Wednesday, March 26, 2008

Canada Overlooks Spain's Torture

Canadian authorities are so obsessed with Spain's demand to extradite a Basque activist that they are willing to overlook the fact that the evidence provided in the case was extracted under torture according to this article published at The Record:

Interview tactics questioned at deportation hearing

Jonathan Montpetit

Canadian immigration officials are being accused of resorting to evidence gathered under torture to try to deport a suspected Basque terrorist.

Ivan Apaolaza Sancho claims that Ottawa's case against him relies partly on information gleaned from an interrogation where Spanish police were accused of roughing up a suspect.

"She made some declarations to the police and after this woman said she was tortured,'' Sancho said in an interview from a Montreal detention centre. "But the Canadian government didn't show it like that.''

Sancho was arrested by the RCMP last summer on an immigration warrant. Ottawa is seeking to deport him to Spain, where he is thought to be linked to the violent Basque separatist group ETA.

Government immigration lawyers are basing their case on a Spanish arrest warrant that ties Sancho to a series of car bombings in Spain between 1999 and 2000.

According to Sancho's legal team, that warrant contains statements made by Ana Belen Egues Gurruchaga, who was arrested by Spanish police in November 2001 following a Madrid car bombing.

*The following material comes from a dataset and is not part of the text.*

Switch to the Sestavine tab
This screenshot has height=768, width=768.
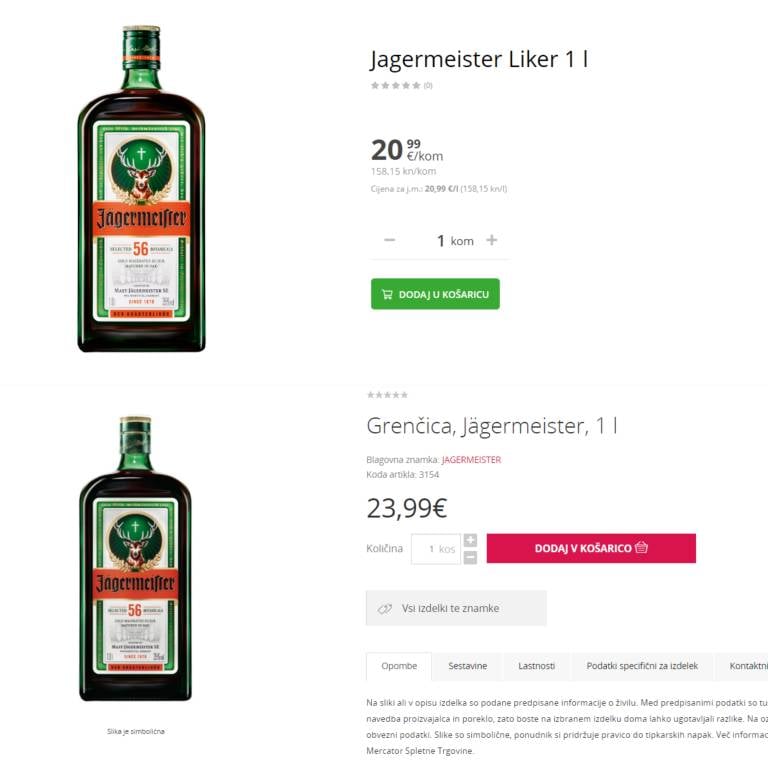467,666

She was detained under Spanish anti-terror laws that allow suspects to be held incommunicado for up to five days.

Sancho's lawyer, William Sloan, said Gurruchaga filed a criminal complaint with a Spanish court not long after she was released alleging she was tortured.

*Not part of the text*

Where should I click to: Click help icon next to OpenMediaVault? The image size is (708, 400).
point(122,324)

"The facts point to these declarations having been obtained by torture,'' he said. "They match word for word the warrants that Canada is using as evidence.''

Calls to Canadian immigration officials were not returned.

Sloan plans to call a French jurist to testify during Sancho's deportation hearing that Spanish justice officials often resort to aggressive interview tactics.

He charged there is scant evidence to support Ottawa's deportation order.

The government's case rests largely on a fingerprint of Sancho's that was allegedly found alongside explosives in a Spanish apartment.

The government has also produced intelligence reports that link Sancho to ETA from as early as 1991.

Sancho has acknowledged using at least two different names since he arrived in Canada. He also told an earlier deportation hearing that he initially roomed with Victor Tejedor Bilbao, who is also accused of ties with ETA.

"I was scared they were going to send me back to Spain and arrest me there and torture me,'' he said, explaining the use of an alias.

After several years of relative calm, ETA declared a formal end to its cease-fire in June 2007, around the time Sancho was arrested. Since then, ETA has carried out more than a dozen bombings and assassinated two police officers.

The hearing resumes tomorrow.


Canada is showing an unusual disrespect towards human rights. Everything and anything counts against the Basques.